We wanted to improve our system by reducing inputs, manpower, power consumption, and down time. With a new system based on virtual instrumentation, we accomplished the following
1. Speed Control of DG Sets: The DG sets are powered by a mixture of diesel and producer gas produced in an 80 kW gasifier. The engine speed increases as more gas is input, so we must reduce the diesel fuel intake to achieve a constant engine speed and line frequency. We detect the engine speed by using LabVIEW to find the frequency of the tone generator output attached to the engine shaft. The closed-loop control system implemented in LabVIEW generates signals through the multifunction NI data acquisition (DAQ) device to control diesel flow in the engine. The output from the DAQ device is applied to a small DC motor through a DC regulator IC that screws or unscrews the fuel control screw of the generator (see Figure 1).
2. Power factor control: The system performs power factor sensing through the analog signal from a power factor transducer. The signal is fed from the multifunction I/O DAQ device to the control system built in LabVIEW. The control system has a set of digital outputs that switches on and off 24 relay switches. These relay switches control contactors that add or remove 15 capacitors in a capacitor bank so the power factor remains close to the desired 0.92 setpoint (see Figure 2).
3. Automatic Control of Chiller Machine: Previously, we used a Siemens programmable logic controller (PLC) for the chiller machine, but it had costly spare parts and problems with the PLC main card, so we decided to replace it with a LabVIEW-based system. We monitor temperature at five points in the machine. The chiller machine is energized by steam, which we control by first generating a ramp output during a 12-minute span from the DAQ device attached to a system that supplies steam to the high-temperature generator of the chiller machine. Using LabVIEW, we implemented automatic switch control to open and close the steam valve from 100 percent to 0 percent. Water is cooled to 4°C and the steam control valve is modulated depending on the current temperature (see Figure 3).
4. Electric Load management: The total connected load is 75 kVA and 85 kVA in two units. We must manage the load to avoid going beyond the maximum limit or exposing the system to instability. We use the same load management system to remove the possibility of sudden loading on the DG Sets (125 kVA, 110 kVA, 40 kVA, or 20 kVA depending on load needs) when attempting to start several loading units at the same time. We run 80 subunits through this power supply. We introduced a scheme in which each piece of equipment releases a pulse for a duration of its startup. This varies depending on the type of equipment such as fans, centrifuges, pumps, and motors. We implemented sequence starting on a first come, first serve basis using digital I/O cards. We use LabVIEW to log the starting and stopping of various units (see Figure 4).

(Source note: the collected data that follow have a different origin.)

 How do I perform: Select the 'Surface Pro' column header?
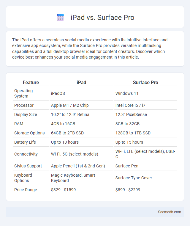145,82
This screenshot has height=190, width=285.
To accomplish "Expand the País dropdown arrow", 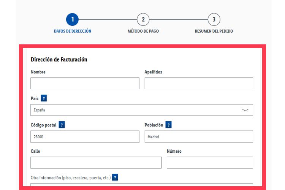I will [245, 110].
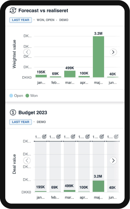
Task: Open LAST YEAR filter on Budget 2023
Action: [x=21, y=122]
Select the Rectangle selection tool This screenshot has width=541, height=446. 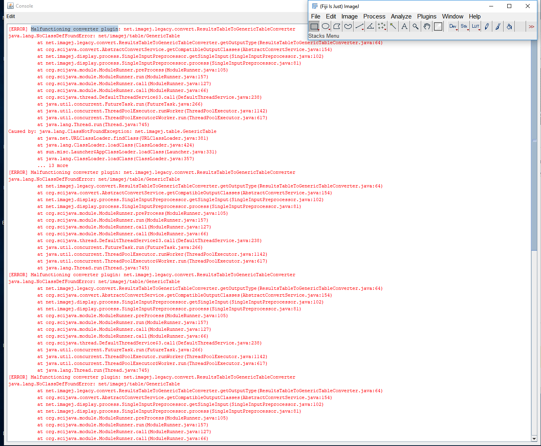click(314, 26)
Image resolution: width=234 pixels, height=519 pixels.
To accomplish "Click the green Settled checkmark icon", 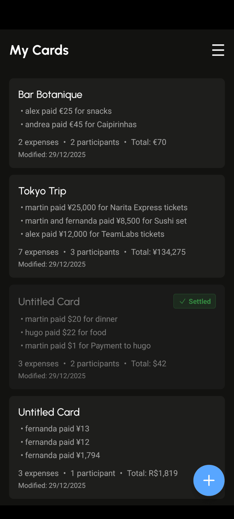I will tap(183, 301).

5. Maximum Demand Control: With maximum demand control, we prevent the multiple power sources from becoming overloaded. Before starting a load, we verify the running load and load limit of the power supply. We know the load that is added to start a particular load, the running load of the source, and the load limit of a power source. Based on these simple calculations made in LabVIEW, the system accordingly gives permission to start on a particular source. If the power supply changes, then the changed load limit and running load are updated. Following a similar algorithm to account for frequency considerations for DG sets, a starter cannot start a DG set if it is running on low frequency.
6. Plant Maintenance Scheduling: Because the system keeps record of starting and stopping each unit, we can easily calculate the number of run hours for each piece of equipment. We can schedule plant maintenance based on the run hours. A maintenance alarm activates after a set number of run hours. We use online condition monitoring in other areas as well. For example, we can check the temperature and vibration of bearings and motors to determine if they need maintenance.
This system had several benefits such as Capital cost reduction, improved monitoring & control of plant & machinery, man power reduction, power system stability, savings in power tariff, better care of equipment through Plant Maintenance System. All these benefits could be achieved through just one system and one platform LabVIEW and it also made it possible to use the existing hardware which other wise would not have been used.
LabVIEW, along with high-density, low-cost hardware, is an ideal platform on which any engineer or production manager can implement their ideas to improve their system and profits. LabVIEW training taught us good programming practices, which drastically reduced development time (see Figures 5 and 6 for sample VIs). The schemes we created can apply to any continuous process industry such as paper, textile, and chemicals and offer unmatched benefits. The ideas behind our system are an accumulation of years of industrial experience, but they could only become a reality with LabVIEW. LabVIEW turned our dreams into a real system.